Noémi ran to her mother and covered her mouth with both hands; then she fell on her neck and sealed her lips with kisses. “Dearest mother, do not say such things. Do not utter curses; I can not bear to hear them — take them back. Let me kiss away the dreadful words from your lips.”

Therese recovered herself under her daughter’s caresses. “Do not be afraid, silly child,” she said, shaking her head. “Curses fall idly on the air. They are only a bad, superstitious habit of us old women. God never thinks of noticing the curses of such worms as we are, and keeping them till the day of judgment. My curses will take effect on no one.”

“It is already fulfilled on me,” thought Timar. “I am the madman who received them into his house.”

Noémi tried to bring the subject of roses back. “Tell me, Herr Timar, how could you get such a Moggor rose whose scent stupefies?”

“If you wish, I will bring you one.”

“Where do they grow?”

“In Brazil.”

“Is that far?”

“The other side of the world.”

“Must you go by sea?”

“Two months continuously at sea.”

“And why would you go?”

“On business — and to fetch you a Moggor rose.”

“Then do not bring me any.”

Noémi left the kitchen, and Michael noticed that tears were in her eyes. She only returned to the distillery when she had filled her basket with rose leaves, and shook them out on to the rush-matting, where they made a large hill.

The boiling of yesterday’s rose-essence lasted till midday, and after breakfast Frau Therese said to her guest that there was not much work for today, and that they could go for a walk in the island.

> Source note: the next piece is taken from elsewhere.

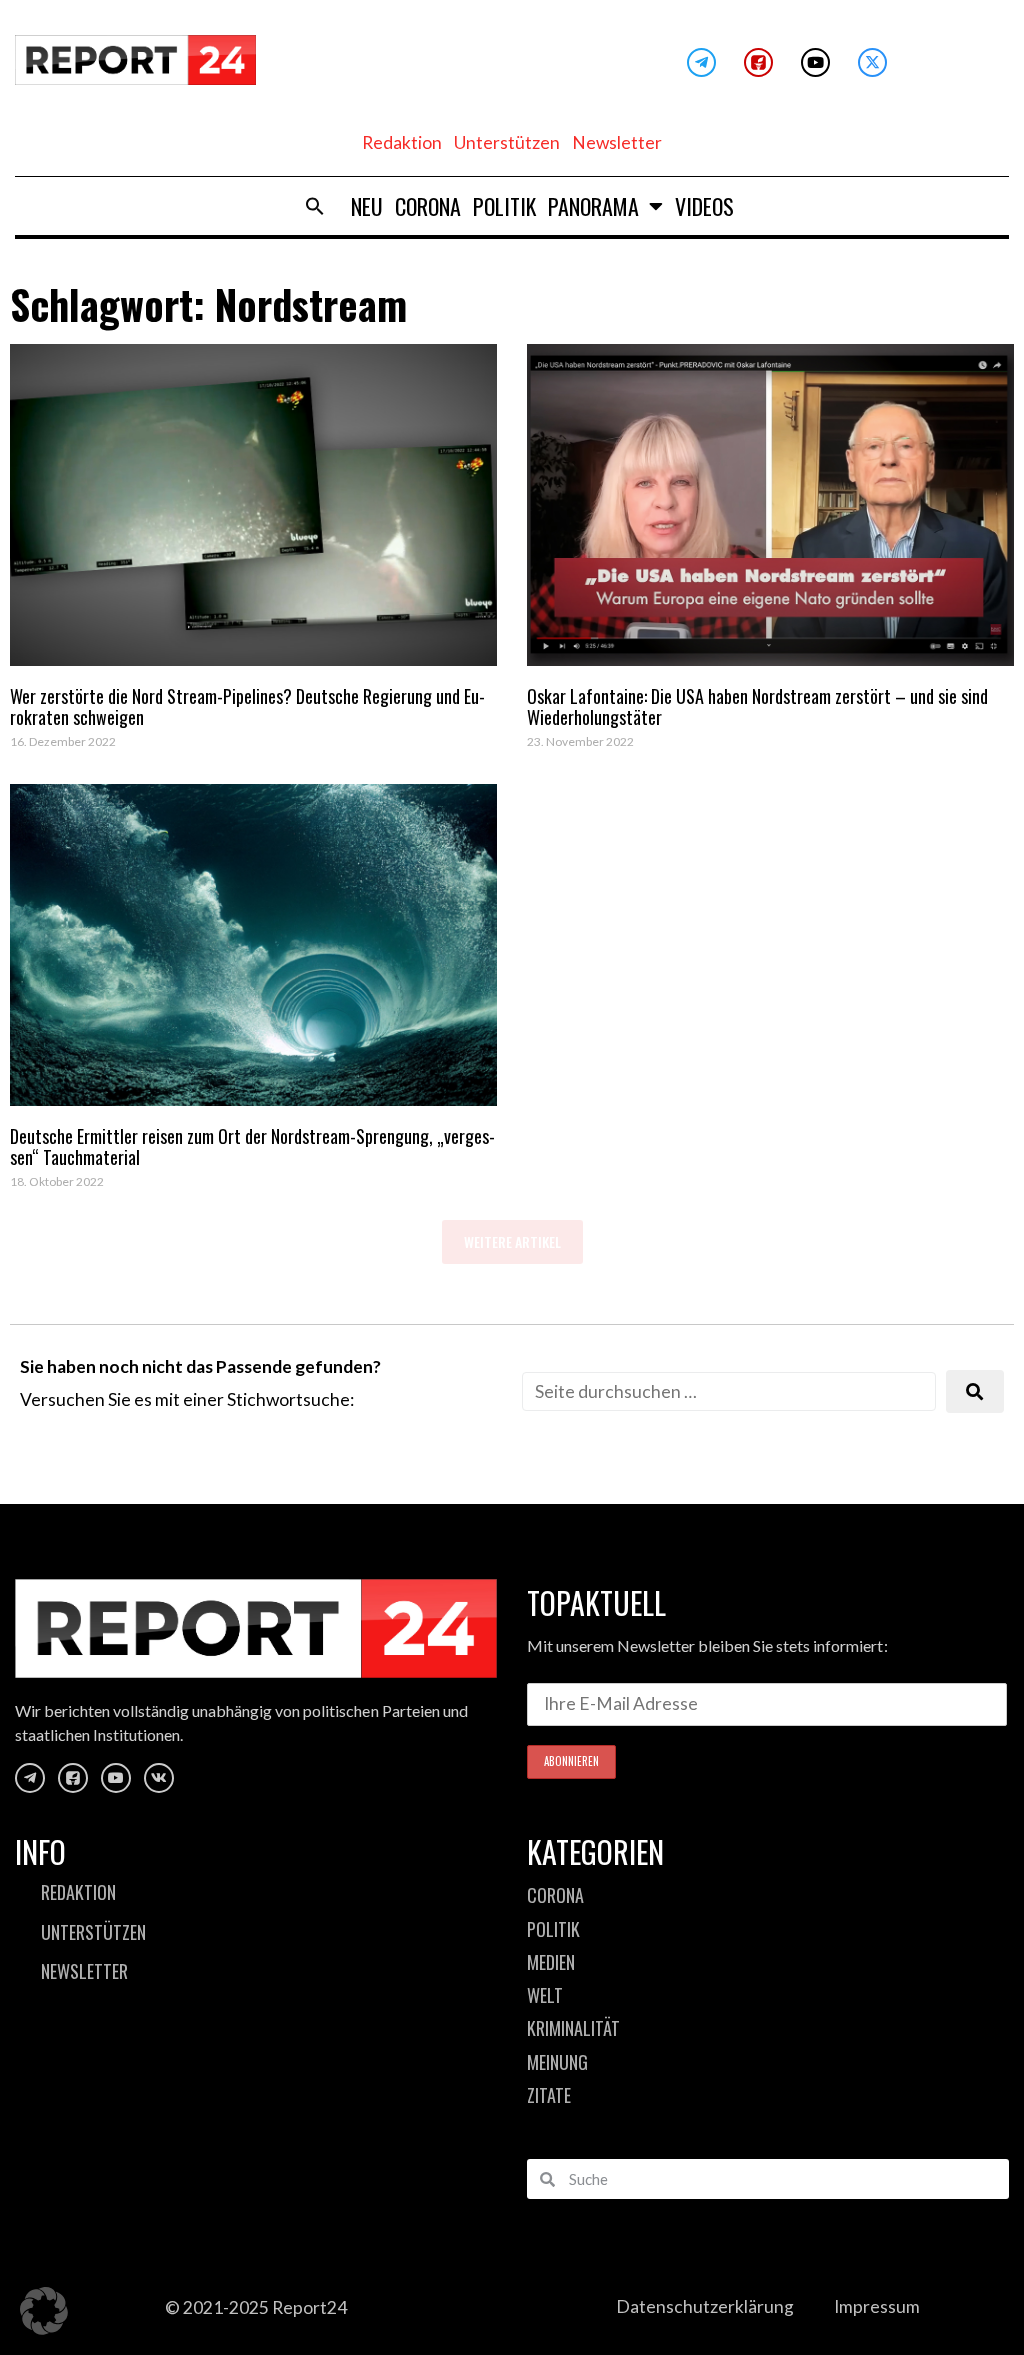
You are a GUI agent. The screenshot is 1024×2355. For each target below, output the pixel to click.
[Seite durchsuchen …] (729, 1391)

One who was so great a traveler might be able to give good advice to the islanders, as to what vegetables they might usefully and profitably introduce into their little Eden. Frau Therese said to the dog, “Stop here and watch the house! Lie down in the veranda and don’t stir!” Almira understood and obeyed.

Michael disappeared with his companions among the plantations.

Hardly had they vanished into the wood before Almira began to prick her ears uneasily and to growl angrily. She scented something. She shook her head, rose from time to time, but lay down again. A man’s voice became audible, which sung a German song, whose refrain was, “She wears, if I can trust my eyes, a jet-black camisole.” The person coming from the shore sings, of course, on purpose to attract the attention of the inhabitants. He is afraid of the great dog — but it does not bark.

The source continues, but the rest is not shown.